**PROBLEM**
Among the lines below, tally those holding the string "computer" and give the total only.

**DATA FOR ANALYSIS**

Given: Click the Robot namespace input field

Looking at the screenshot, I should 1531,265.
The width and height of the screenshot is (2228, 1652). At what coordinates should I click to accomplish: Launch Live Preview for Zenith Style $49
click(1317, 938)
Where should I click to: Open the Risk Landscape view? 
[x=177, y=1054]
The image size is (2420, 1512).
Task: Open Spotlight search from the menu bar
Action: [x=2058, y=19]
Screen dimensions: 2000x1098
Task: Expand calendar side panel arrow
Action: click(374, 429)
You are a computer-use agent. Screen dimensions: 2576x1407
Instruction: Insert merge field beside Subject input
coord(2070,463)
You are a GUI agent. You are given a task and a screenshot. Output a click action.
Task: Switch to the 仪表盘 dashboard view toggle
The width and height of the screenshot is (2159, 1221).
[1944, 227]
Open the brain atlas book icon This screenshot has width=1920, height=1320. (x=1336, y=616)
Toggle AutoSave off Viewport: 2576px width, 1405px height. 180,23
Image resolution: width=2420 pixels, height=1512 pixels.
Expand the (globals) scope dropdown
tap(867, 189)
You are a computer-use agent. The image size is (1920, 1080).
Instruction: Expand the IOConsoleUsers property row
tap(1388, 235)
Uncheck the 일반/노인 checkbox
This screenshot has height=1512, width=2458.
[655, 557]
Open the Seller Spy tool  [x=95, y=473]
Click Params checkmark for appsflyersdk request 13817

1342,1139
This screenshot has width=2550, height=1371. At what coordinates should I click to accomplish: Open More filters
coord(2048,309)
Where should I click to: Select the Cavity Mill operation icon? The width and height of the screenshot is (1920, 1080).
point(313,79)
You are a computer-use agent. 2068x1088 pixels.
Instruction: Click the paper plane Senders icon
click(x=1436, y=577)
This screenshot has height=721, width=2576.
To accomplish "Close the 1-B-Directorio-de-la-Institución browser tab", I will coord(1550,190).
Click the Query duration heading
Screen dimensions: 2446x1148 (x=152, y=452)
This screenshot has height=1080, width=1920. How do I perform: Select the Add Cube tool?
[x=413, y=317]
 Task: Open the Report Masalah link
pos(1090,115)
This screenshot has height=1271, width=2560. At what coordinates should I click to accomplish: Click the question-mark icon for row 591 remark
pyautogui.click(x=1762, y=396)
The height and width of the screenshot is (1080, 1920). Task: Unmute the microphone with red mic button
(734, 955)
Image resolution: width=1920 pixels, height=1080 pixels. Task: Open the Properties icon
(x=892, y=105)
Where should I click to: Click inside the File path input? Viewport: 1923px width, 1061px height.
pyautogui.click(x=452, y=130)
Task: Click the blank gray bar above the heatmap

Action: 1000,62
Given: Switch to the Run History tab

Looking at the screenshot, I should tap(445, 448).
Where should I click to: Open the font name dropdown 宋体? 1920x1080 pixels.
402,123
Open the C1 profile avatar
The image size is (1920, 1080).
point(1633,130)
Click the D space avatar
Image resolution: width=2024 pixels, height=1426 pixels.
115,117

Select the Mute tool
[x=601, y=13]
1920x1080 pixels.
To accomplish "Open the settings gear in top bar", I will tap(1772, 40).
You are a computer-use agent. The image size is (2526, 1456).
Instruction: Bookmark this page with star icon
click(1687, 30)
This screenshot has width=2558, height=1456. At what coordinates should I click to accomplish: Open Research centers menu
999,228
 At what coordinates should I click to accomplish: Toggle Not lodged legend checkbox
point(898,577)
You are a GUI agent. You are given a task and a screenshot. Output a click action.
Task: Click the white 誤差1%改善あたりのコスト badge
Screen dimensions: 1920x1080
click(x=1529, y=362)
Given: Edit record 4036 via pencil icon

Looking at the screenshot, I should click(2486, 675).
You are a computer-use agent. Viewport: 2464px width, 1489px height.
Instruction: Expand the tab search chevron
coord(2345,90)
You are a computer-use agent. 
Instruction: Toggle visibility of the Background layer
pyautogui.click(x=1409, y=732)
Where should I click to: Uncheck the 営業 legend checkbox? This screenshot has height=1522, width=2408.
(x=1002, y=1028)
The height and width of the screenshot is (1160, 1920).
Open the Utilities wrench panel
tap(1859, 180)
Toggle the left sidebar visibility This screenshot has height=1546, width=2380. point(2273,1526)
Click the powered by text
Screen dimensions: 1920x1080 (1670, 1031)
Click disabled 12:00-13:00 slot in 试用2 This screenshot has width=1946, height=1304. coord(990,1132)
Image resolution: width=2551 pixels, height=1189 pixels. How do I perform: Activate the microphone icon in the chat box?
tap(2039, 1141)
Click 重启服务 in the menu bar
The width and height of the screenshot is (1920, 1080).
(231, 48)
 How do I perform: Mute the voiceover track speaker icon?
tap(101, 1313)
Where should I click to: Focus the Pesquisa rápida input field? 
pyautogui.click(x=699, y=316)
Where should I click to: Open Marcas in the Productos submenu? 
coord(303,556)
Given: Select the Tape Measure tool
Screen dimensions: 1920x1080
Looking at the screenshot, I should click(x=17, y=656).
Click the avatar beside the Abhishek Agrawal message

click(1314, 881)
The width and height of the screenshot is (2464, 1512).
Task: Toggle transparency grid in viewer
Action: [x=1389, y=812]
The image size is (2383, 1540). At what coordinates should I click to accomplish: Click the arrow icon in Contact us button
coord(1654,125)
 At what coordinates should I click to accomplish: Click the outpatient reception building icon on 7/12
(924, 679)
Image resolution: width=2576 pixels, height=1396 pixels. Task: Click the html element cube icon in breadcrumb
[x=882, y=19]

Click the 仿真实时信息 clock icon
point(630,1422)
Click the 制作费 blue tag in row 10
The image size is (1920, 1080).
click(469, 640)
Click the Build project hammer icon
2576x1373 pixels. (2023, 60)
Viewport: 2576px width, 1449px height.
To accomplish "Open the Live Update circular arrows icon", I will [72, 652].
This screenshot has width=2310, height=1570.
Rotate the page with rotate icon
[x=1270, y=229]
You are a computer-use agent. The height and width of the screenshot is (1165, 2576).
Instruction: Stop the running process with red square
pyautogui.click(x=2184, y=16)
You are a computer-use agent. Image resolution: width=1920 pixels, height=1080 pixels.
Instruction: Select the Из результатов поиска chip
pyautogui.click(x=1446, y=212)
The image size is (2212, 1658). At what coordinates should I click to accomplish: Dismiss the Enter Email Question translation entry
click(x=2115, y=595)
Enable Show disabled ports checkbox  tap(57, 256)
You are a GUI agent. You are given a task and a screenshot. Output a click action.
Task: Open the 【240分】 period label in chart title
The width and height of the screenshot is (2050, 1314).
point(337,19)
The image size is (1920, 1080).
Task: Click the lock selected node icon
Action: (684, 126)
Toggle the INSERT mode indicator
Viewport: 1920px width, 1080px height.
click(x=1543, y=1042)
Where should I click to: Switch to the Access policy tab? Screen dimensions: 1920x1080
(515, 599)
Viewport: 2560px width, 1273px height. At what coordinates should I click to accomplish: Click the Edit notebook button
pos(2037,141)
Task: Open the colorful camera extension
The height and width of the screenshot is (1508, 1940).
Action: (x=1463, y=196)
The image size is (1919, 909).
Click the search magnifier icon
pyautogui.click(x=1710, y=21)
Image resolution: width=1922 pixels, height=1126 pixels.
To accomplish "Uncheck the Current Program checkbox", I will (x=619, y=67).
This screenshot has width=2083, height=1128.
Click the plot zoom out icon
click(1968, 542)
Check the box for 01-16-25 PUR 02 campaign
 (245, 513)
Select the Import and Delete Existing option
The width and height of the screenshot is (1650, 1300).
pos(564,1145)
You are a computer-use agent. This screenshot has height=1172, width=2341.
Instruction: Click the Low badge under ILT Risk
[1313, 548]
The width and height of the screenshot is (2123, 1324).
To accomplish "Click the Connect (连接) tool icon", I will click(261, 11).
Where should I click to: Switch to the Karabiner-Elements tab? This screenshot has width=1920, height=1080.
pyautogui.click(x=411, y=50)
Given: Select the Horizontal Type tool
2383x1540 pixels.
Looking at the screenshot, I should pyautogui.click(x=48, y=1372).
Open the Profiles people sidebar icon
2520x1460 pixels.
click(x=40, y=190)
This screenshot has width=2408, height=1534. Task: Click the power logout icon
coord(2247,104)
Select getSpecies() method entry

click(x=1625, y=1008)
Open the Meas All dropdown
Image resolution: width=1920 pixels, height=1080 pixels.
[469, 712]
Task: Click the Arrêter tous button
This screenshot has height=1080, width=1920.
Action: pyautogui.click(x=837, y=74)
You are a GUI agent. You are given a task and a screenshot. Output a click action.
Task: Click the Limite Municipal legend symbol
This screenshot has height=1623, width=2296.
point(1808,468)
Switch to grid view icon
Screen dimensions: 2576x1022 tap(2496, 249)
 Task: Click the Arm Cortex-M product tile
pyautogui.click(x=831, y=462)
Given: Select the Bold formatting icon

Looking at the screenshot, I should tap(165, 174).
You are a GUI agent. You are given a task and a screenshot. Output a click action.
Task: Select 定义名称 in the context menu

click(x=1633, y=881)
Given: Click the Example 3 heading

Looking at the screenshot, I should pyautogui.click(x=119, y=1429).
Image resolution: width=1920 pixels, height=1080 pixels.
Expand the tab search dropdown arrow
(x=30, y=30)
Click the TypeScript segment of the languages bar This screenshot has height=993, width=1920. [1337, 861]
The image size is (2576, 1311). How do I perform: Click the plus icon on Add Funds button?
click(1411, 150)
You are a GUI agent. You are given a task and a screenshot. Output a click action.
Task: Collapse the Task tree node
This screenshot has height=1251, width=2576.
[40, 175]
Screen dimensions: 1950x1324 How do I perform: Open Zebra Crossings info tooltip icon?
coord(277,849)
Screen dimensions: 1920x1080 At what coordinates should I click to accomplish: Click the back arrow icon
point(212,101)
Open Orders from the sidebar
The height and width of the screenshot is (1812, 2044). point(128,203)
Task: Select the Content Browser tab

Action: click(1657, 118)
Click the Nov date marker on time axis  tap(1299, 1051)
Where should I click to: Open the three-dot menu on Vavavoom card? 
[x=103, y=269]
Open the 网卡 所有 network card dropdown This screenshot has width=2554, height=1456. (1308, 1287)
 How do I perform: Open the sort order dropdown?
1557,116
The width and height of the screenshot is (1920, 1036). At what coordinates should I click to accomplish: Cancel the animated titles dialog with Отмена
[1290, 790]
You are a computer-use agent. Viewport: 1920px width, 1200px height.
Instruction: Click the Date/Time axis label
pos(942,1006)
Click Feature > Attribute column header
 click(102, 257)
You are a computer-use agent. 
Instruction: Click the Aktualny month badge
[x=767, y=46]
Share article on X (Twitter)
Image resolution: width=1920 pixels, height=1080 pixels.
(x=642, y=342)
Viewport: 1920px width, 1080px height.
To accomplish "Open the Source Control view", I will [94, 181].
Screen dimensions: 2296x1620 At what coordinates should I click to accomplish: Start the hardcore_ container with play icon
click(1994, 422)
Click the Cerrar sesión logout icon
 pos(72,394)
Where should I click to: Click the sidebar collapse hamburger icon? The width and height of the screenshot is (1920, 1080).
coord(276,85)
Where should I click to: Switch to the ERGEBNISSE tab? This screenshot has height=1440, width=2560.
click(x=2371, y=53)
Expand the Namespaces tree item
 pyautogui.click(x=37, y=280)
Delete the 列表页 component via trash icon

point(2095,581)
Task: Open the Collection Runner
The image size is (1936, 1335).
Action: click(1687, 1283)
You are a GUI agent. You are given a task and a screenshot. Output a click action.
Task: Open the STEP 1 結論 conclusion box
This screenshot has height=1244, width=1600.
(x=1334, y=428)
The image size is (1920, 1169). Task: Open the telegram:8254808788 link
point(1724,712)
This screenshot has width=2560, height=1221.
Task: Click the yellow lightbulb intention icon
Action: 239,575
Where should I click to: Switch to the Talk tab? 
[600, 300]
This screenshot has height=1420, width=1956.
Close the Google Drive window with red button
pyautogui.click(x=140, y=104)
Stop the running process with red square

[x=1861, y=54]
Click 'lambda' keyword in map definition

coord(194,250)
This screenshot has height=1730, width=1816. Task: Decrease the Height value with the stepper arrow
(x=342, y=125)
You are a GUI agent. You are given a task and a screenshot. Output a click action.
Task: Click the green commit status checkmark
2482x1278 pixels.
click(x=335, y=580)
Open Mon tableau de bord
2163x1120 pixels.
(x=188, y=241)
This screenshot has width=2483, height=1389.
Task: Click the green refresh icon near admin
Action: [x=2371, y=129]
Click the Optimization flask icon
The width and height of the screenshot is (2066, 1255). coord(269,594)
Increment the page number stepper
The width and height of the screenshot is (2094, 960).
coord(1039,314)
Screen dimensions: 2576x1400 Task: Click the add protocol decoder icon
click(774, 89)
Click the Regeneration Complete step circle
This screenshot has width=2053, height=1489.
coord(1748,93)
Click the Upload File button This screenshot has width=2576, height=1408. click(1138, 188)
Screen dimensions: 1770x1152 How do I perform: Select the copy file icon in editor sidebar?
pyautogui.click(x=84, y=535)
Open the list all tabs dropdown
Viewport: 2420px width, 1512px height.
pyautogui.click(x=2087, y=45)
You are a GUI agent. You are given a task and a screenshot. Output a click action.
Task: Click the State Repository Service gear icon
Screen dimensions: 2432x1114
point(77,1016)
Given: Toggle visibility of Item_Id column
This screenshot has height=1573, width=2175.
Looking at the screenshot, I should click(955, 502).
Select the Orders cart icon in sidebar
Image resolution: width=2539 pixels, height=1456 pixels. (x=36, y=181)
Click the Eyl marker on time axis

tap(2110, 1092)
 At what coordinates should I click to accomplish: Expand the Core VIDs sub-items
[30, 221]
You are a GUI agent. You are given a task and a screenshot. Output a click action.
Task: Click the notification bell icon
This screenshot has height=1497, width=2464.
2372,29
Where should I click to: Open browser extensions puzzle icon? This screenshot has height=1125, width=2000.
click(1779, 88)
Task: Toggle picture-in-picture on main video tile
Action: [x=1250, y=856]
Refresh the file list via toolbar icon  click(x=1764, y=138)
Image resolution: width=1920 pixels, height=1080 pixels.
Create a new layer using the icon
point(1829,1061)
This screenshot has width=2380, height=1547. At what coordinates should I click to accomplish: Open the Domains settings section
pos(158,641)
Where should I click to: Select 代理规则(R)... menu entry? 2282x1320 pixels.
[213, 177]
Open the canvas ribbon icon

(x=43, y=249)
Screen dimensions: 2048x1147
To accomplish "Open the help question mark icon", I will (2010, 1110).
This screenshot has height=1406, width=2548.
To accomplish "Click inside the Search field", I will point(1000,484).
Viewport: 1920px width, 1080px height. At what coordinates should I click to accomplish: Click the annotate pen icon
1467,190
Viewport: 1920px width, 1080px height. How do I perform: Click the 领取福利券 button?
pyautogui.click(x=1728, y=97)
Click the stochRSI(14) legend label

**ANSWER BELOW**
11